Interview with Krzysztof Wodiczko
Krzystof Wodiczko, a Polish artist working in the United States, explains his work in cities: he transforms the facades of monuments into art thanks to his projections. After a brief report on Le Bâton d'Etranger, a mechanism created by the artist which is a sort of traditional shepherd's crook equipped with a monitor, Wodiczko also talks about his conception of art and his role in society.
Since the 1980s, Krzysztof Wodiczko, a Polish video director born in Poland in 1943, has actively created short-lived urban art and installed massive projections on the facades of buildings in order to reveal the poverty of those living at the base of these facades. Immigrants and homeless people therefore find themselves juxtaposed against a decor of buildings symbolising economic and political power.

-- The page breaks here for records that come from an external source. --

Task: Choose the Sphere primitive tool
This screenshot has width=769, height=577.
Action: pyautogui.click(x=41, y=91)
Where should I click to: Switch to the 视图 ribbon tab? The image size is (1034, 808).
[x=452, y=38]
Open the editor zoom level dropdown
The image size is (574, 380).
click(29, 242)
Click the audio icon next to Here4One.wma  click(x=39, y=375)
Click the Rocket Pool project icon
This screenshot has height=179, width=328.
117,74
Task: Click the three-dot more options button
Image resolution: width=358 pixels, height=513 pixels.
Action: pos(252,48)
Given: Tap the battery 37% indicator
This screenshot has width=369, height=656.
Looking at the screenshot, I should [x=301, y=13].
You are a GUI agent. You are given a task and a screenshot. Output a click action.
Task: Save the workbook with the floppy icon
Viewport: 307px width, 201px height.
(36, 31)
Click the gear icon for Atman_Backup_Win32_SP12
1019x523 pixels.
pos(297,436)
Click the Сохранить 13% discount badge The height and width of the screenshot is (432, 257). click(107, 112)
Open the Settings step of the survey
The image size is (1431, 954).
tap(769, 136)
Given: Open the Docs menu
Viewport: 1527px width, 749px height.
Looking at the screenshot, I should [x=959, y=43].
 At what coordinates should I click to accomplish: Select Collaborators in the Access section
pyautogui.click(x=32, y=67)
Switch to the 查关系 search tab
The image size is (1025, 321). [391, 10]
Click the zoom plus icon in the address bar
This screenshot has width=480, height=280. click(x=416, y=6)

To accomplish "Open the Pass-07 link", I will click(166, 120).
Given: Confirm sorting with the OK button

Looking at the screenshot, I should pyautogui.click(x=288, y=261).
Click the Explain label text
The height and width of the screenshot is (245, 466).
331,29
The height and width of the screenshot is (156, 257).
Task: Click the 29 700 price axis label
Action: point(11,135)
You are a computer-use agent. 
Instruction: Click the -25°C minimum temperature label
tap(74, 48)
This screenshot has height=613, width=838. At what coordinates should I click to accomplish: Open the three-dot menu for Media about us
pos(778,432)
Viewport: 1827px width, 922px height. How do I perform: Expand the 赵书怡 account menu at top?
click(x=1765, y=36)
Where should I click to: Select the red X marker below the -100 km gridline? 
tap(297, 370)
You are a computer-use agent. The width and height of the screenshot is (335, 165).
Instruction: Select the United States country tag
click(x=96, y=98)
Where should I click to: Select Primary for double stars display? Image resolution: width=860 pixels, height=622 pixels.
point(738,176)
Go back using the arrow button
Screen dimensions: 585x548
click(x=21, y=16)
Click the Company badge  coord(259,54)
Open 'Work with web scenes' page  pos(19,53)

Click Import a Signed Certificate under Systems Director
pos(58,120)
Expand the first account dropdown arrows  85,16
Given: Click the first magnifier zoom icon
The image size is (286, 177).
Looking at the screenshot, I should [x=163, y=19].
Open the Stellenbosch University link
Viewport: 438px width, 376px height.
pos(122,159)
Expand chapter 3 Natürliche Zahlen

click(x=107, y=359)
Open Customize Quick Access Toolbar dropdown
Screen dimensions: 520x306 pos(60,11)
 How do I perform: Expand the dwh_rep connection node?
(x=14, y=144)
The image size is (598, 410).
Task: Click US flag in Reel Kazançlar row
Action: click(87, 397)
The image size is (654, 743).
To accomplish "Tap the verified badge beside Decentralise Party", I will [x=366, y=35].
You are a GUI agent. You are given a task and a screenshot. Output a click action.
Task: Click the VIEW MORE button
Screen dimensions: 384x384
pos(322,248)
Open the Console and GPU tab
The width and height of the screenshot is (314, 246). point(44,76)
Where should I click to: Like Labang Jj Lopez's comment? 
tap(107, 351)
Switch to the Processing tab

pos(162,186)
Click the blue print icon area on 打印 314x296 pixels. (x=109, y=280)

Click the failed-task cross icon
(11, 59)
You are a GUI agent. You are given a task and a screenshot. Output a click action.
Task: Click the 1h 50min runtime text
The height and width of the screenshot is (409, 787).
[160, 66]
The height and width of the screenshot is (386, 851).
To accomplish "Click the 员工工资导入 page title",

With a degree obtained from Warsaw's Beaux-Arts school in 1968, Wodiczko started out by teaching industrial design and visual arts all over the world (at the California Arts Institute, at the New-York Institute of Technology, etc...). His "nomad design" theories, like his "shepherd sticks", must record speech and preserve immigrants' memories. He is interested in the relationship between ethics and technology, while observing the societies' political developments, which he explores through visual creations and video installations.
His committed works, exhibited in various Biennial art events, sometimes elicit confusion and controversy, but they always make people reflect on the state of the world and its inequalities. In 1998, Wodiczko received the Hiroshima Prize which honours artists for their contributions to world peace.